From the False Pretenses review below, extract word for word the passage starting with "- Betty Compson" and going on through "(His Double Life)".

▶ [Page extract]
__________
The pretenses may be false but those gams are 100% genuine in 1935's False Pretenses. |
The flick: False Pretenses (Chesterfield Motion Pictures, 1935) [buy the set]
Current IMDb rating: 5.3
Director: Charles Lamont (seven of the Abbott and Costello Meet... movies; five Ma and Pa Kettle movies)
Actors of note:
- Irene Ware (The Raven, Gold Diggers of 1937)
- Sidney Blackmer (Goodbye Love)
- Betty Compson (Here Comes Trouble)
- Edward Gargan (My Man Godfrey, Bringing Up Baby)
- Russell Hopton ('G' Men, Zombies on Broadway)
- Ernest Wood (San Quentin, International House)
- Lucy Beaumont (His Double Life)
The gist of it: Waitress Mary Beekman (Ware) has always dreamed of better things, but seems unlikely to escape her humble station in life. After her loutish ex-boyfriend Mike (Gargan) causes a scene at the restaurant where she works, Mary is fired and then has the bad luck of losing her last paycheck when it blows out of her purse. Chasing after it, she meets Kenneth Alden (Blackmer), a once-wealthy jet setter who has run out of money and is in debt up to his ascot. Seizing this opportunity, Mary convinces Kenneth to help her pull off a harebrained, high-risk scheme. She's pretty and refined, and he still knows a lot of rich folks, right? So all Ken has to do is introduce Mary to a bunch of his society friends, acting as if she's an old acquaintance who's been shut away in a convent for a few years. One of these rich suckers is bound to marry her, and after the vows are exchanged, Mary will give Ken a share of the profits.
After some training by Miss Milgrim (Beaumont), Mary has two very likely prospects: one she likes a lot (Hopton) and one she doesn't (Wood) but who will do in a pinch. Complications arise when Clarissa (Compson), who has designs on Ken, gets suspicious of this little scheme and tries to sabotage it, enlisting the services of Mike to prove who Mary really is. Meanwhile, a few of Ken's buddies find out he has some kind of surefire investment up his sleeve, and he starts selling "shares" in Miss Mary Beekman.
Zero Mostel and Gene Wilder in The Producers. |
Living up to the title of their film, the characters of False Pretenses are a cheerfully dishonest bunch. Pretty much everyone is trying to take advantage of someone else at one time or another. And they all own up to to their faults without much prompting. The most important lesson of False Pretenses is that the so-called "upper class" is just as corrupt and silly as the rest of society. Money doesn't bestow any sense of honor or virtue upon you. In recent years, of course, people like Donald Trump and Paris Hilton have been teaching us that on a regular basis, but we as a society once felt that the rich were somehow superior human beings. A clever proverb of unknown origin states that "the upper crust is a bunch of crumbs held together by dough." False Pretenses plays like a feature-length adaptation of that saying.
__________
▶ [Data for analysis]
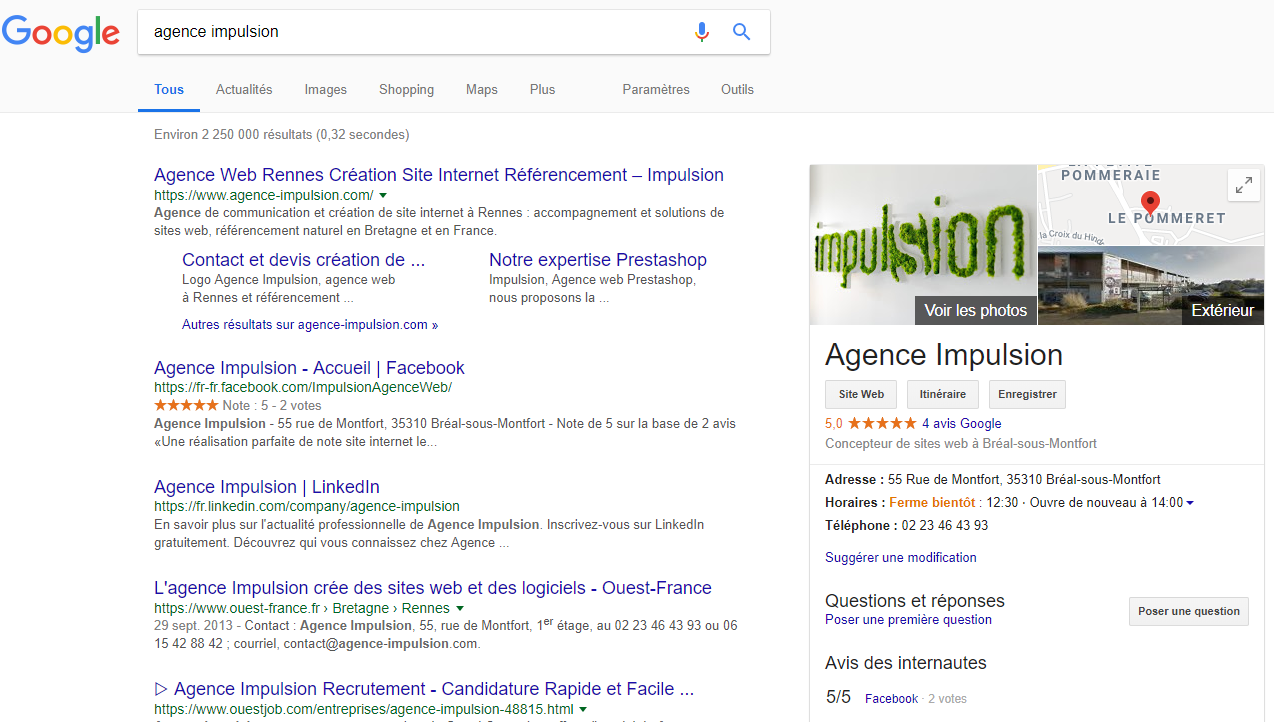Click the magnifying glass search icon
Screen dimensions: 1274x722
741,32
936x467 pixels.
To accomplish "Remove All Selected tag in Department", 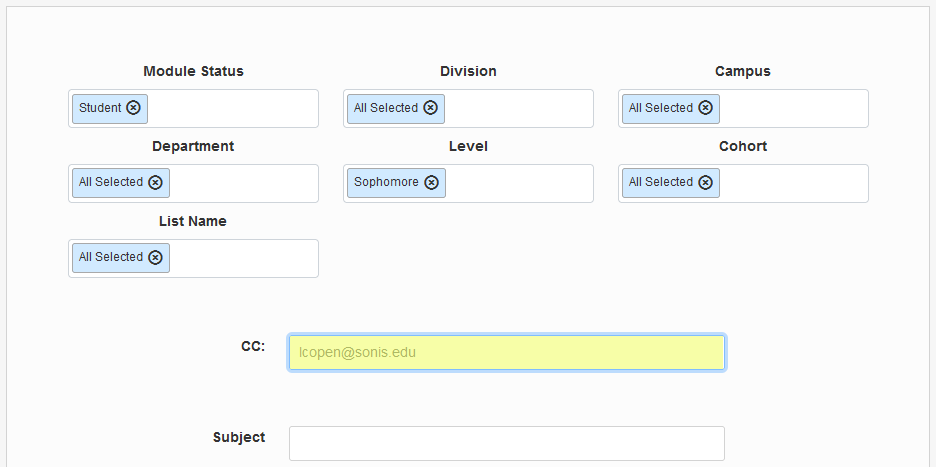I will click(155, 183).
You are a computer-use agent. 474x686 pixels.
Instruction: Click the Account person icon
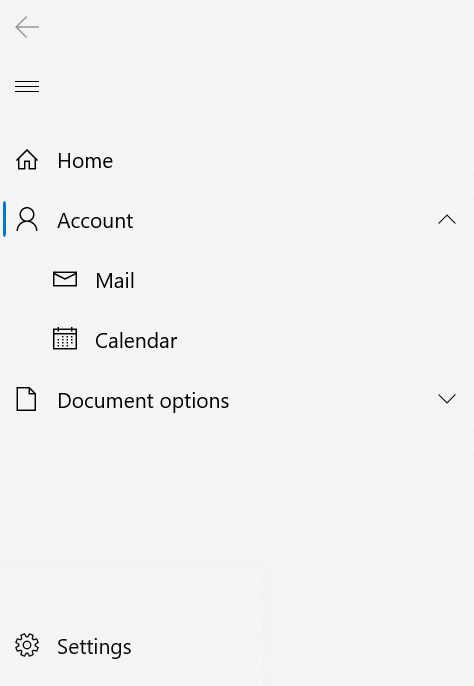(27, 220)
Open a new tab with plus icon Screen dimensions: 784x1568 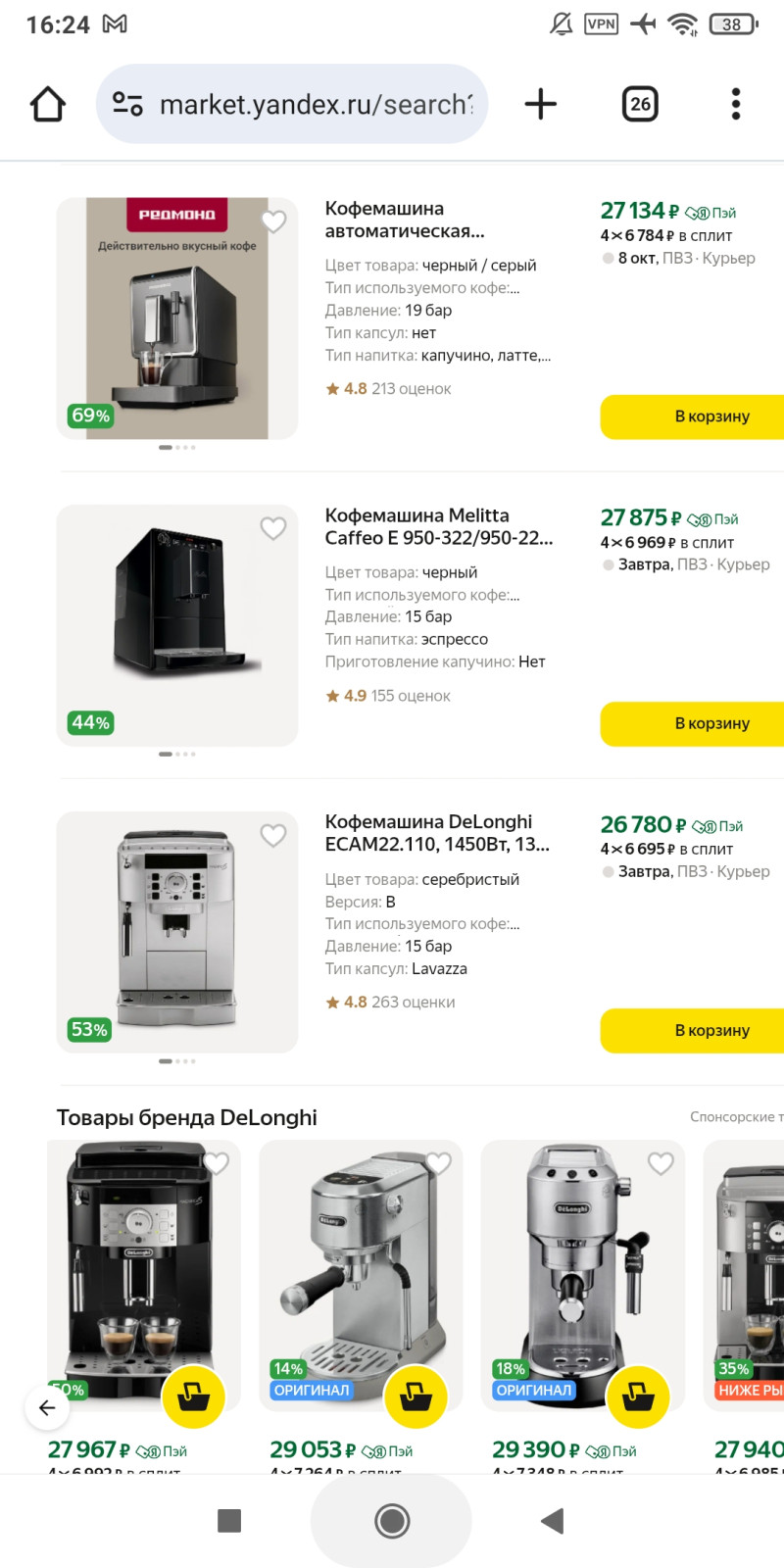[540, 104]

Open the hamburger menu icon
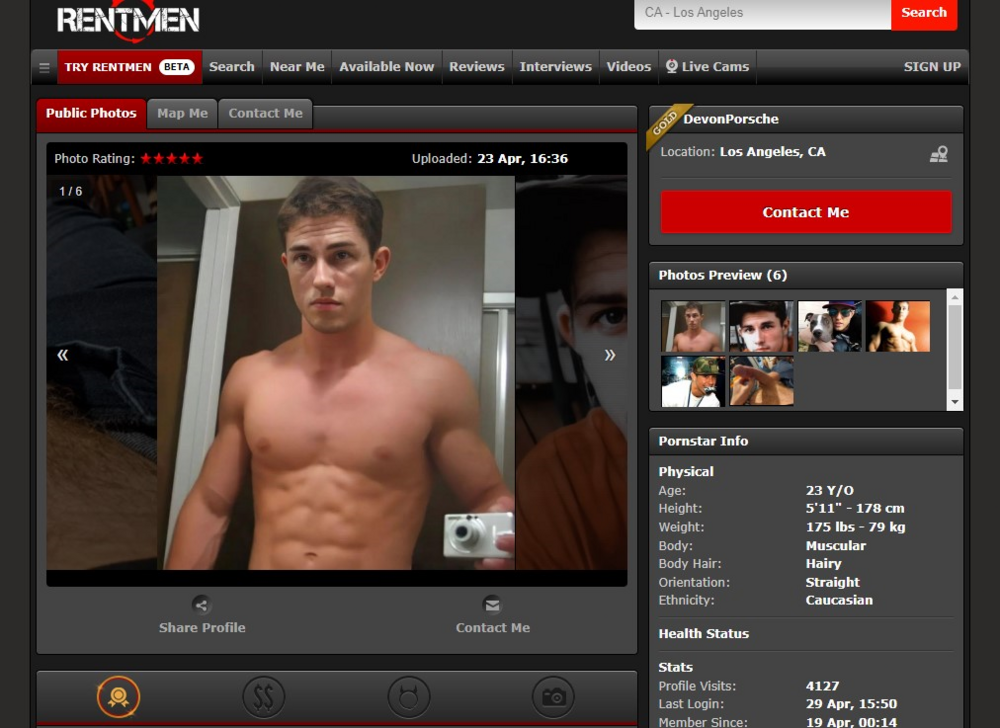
__________
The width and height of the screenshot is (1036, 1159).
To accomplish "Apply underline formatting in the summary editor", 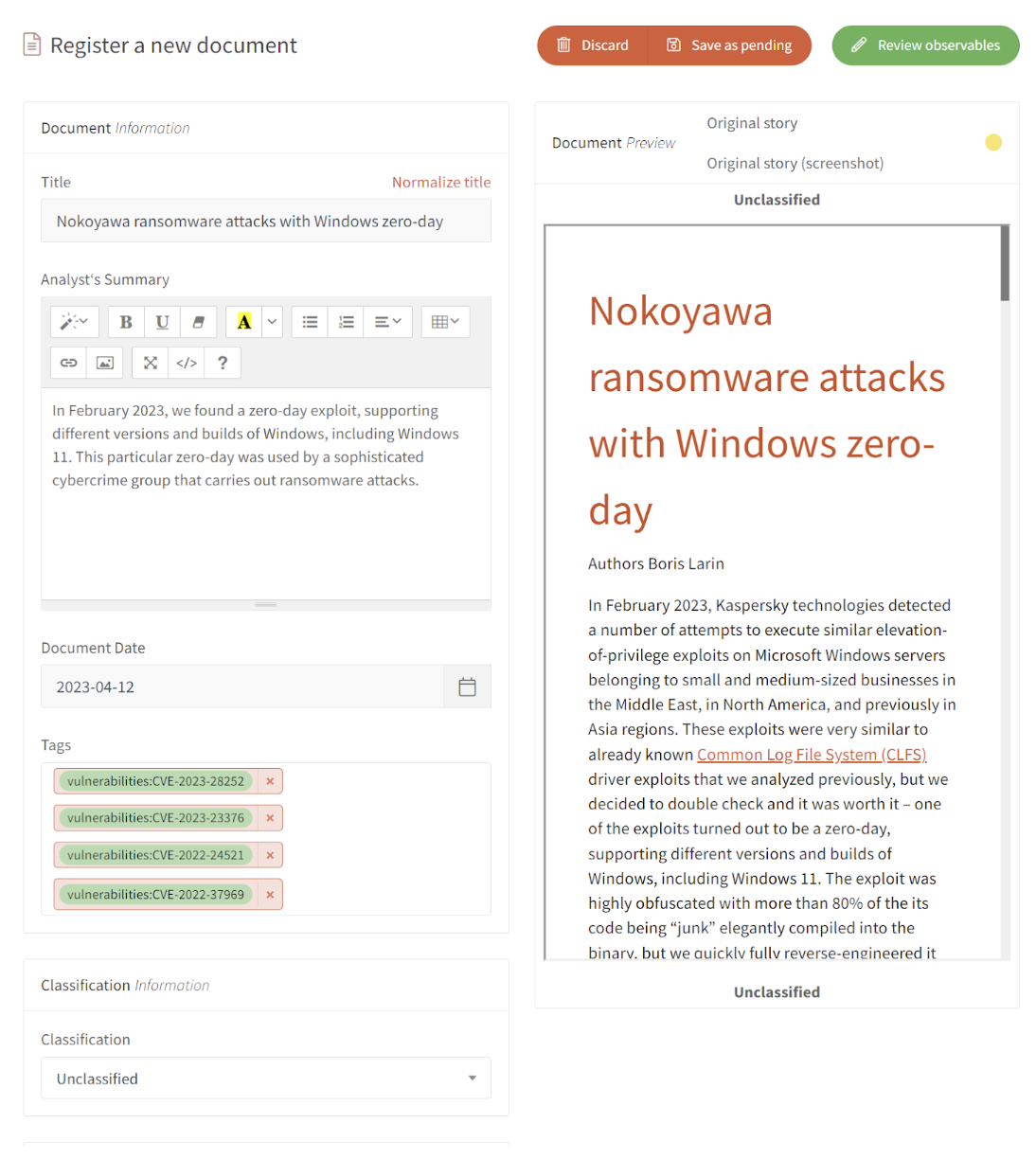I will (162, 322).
__________
▶ [Your solution]
- Betty Compson (Here Comes Trouble)
- Edward Gargan (My Man Godfrey, Bringing Up Baby)
- Russell Hopton ('G' Men, Zombies on Broadway)
- Ernest Wood (San Quentin, International House)
- Lucy Beaumont (His Double Life)